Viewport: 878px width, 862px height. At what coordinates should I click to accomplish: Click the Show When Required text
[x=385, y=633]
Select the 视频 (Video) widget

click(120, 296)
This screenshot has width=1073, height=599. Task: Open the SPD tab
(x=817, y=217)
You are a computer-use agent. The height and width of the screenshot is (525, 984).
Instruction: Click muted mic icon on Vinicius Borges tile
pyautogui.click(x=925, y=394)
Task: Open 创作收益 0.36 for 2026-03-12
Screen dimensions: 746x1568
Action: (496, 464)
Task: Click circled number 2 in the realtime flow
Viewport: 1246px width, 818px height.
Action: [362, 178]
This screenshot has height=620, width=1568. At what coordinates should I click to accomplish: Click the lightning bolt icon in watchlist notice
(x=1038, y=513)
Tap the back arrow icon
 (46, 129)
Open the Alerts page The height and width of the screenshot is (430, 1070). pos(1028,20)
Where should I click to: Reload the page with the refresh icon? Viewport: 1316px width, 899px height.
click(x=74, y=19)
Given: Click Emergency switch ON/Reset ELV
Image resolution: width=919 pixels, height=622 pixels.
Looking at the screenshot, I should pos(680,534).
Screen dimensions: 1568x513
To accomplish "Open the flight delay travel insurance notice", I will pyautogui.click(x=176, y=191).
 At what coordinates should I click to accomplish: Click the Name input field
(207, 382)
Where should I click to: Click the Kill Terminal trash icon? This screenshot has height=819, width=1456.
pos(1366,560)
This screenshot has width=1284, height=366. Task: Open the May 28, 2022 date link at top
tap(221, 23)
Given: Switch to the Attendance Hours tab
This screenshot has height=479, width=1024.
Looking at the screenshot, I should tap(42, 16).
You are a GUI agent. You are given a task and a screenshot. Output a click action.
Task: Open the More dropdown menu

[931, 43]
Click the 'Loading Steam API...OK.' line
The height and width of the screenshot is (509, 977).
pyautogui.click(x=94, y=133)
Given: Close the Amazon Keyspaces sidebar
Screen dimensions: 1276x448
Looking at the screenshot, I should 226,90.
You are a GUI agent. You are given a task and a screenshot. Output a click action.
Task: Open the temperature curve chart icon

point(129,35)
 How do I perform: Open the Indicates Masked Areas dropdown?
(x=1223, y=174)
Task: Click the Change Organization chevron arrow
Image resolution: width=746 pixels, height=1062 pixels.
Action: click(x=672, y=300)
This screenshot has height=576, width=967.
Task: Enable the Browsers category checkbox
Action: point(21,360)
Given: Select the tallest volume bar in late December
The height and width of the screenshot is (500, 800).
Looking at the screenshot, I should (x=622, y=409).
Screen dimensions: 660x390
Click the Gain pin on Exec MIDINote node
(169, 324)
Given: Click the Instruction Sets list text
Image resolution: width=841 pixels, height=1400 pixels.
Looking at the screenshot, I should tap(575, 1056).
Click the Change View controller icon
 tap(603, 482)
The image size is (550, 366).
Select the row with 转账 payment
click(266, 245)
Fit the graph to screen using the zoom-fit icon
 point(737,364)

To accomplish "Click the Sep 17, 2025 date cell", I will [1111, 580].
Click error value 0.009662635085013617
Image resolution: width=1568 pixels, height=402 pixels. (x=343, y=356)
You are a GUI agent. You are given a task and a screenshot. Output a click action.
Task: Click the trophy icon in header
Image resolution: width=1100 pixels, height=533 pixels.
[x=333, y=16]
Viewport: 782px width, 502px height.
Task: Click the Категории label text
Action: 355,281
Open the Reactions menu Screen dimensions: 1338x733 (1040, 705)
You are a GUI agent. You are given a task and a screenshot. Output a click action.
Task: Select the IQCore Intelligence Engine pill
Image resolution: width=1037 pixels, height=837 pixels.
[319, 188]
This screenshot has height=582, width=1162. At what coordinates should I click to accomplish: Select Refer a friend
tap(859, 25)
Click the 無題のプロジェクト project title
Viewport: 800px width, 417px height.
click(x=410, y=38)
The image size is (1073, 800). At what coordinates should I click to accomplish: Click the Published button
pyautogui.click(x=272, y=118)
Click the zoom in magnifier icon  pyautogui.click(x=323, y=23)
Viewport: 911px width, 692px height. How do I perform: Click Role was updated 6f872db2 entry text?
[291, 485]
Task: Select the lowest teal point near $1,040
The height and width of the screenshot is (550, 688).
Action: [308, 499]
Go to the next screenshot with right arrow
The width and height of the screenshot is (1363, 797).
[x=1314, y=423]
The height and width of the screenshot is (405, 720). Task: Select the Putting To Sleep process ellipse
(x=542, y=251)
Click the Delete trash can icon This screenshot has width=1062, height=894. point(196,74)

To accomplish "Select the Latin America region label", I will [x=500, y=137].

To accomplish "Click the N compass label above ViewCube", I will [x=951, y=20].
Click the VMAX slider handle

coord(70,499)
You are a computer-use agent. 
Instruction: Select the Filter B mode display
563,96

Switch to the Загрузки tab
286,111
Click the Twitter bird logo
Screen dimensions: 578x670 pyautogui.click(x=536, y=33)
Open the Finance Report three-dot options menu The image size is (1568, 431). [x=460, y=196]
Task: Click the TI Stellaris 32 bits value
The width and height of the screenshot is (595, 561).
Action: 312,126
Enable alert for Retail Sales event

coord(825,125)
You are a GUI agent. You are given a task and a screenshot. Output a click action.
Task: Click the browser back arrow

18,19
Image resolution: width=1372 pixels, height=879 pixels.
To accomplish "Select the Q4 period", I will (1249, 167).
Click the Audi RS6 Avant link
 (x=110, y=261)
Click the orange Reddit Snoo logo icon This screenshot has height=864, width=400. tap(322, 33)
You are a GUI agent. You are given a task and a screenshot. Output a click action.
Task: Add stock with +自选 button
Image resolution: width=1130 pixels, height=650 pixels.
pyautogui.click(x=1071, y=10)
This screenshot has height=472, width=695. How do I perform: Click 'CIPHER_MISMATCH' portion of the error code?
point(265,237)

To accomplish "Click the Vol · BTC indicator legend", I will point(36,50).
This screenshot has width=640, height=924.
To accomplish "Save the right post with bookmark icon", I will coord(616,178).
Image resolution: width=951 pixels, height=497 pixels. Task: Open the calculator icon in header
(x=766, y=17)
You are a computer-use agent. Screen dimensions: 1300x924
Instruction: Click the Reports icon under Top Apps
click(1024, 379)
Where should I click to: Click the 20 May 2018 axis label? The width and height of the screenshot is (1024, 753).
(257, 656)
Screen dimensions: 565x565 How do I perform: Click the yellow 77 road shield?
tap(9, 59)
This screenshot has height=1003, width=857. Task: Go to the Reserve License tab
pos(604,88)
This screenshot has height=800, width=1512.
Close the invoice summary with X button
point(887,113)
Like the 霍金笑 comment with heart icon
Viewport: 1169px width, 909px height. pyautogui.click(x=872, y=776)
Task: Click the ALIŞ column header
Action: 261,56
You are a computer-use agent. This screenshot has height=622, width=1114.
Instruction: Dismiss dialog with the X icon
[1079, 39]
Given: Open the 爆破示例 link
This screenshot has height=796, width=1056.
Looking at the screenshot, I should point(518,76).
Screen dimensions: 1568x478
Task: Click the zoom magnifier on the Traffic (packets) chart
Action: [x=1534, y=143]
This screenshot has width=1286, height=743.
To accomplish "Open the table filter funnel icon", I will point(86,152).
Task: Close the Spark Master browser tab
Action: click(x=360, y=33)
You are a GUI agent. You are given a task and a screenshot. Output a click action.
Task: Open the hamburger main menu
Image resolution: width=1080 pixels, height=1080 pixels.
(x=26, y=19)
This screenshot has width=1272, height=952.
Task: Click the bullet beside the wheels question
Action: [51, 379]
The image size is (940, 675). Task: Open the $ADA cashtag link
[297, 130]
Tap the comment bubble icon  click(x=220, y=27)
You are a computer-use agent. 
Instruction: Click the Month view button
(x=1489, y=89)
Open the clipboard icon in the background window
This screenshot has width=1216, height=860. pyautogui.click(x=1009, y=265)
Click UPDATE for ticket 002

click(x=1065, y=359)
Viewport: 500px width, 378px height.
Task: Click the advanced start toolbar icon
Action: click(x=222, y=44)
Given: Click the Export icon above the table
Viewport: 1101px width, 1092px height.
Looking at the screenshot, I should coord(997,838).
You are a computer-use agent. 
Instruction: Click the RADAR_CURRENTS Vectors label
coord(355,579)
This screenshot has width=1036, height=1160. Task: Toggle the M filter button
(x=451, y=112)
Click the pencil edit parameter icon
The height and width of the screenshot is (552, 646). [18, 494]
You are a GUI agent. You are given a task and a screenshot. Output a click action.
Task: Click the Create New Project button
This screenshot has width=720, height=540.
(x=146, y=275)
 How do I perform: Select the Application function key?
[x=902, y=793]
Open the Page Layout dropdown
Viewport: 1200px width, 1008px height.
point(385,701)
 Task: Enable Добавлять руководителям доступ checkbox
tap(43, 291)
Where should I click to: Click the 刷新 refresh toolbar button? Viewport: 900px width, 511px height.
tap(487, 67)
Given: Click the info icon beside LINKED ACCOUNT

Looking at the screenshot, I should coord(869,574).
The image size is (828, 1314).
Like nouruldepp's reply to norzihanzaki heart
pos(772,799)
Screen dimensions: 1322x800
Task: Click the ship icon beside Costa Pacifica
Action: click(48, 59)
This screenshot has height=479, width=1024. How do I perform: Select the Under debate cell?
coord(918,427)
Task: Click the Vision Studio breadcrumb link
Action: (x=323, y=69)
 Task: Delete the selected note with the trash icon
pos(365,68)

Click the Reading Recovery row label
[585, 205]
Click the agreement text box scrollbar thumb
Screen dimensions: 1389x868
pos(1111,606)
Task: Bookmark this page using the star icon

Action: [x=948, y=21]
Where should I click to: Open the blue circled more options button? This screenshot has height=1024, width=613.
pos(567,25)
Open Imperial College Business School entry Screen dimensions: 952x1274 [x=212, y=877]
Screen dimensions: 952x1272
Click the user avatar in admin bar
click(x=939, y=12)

• • •

Task description:
From the line that has "Task: Click circled" through the line that has "Screen dimensions: 1568x513", copy every line exactly as it appears above, and leave out all others.

Exercise result:
Task: Click circled number 2 in the realtime flow
Viewport: 1246px width, 818px height.
Action: [362, 178]
This screenshot has height=620, width=1568. At what coordinates should I click to accomplish: Click the lightning bolt icon in watchlist notice
(x=1038, y=513)
Tap the back arrow icon
 (46, 129)
Open the Alerts page The height and width of the screenshot is (430, 1070). pos(1028,20)
Where should I click to: Reload the page with the refresh icon? Viewport: 1316px width, 899px height.
click(x=74, y=19)
Given: Click Emergency switch ON/Reset ELV
Image resolution: width=919 pixels, height=622 pixels.
Looking at the screenshot, I should pos(680,534).
Screen dimensions: 1568x513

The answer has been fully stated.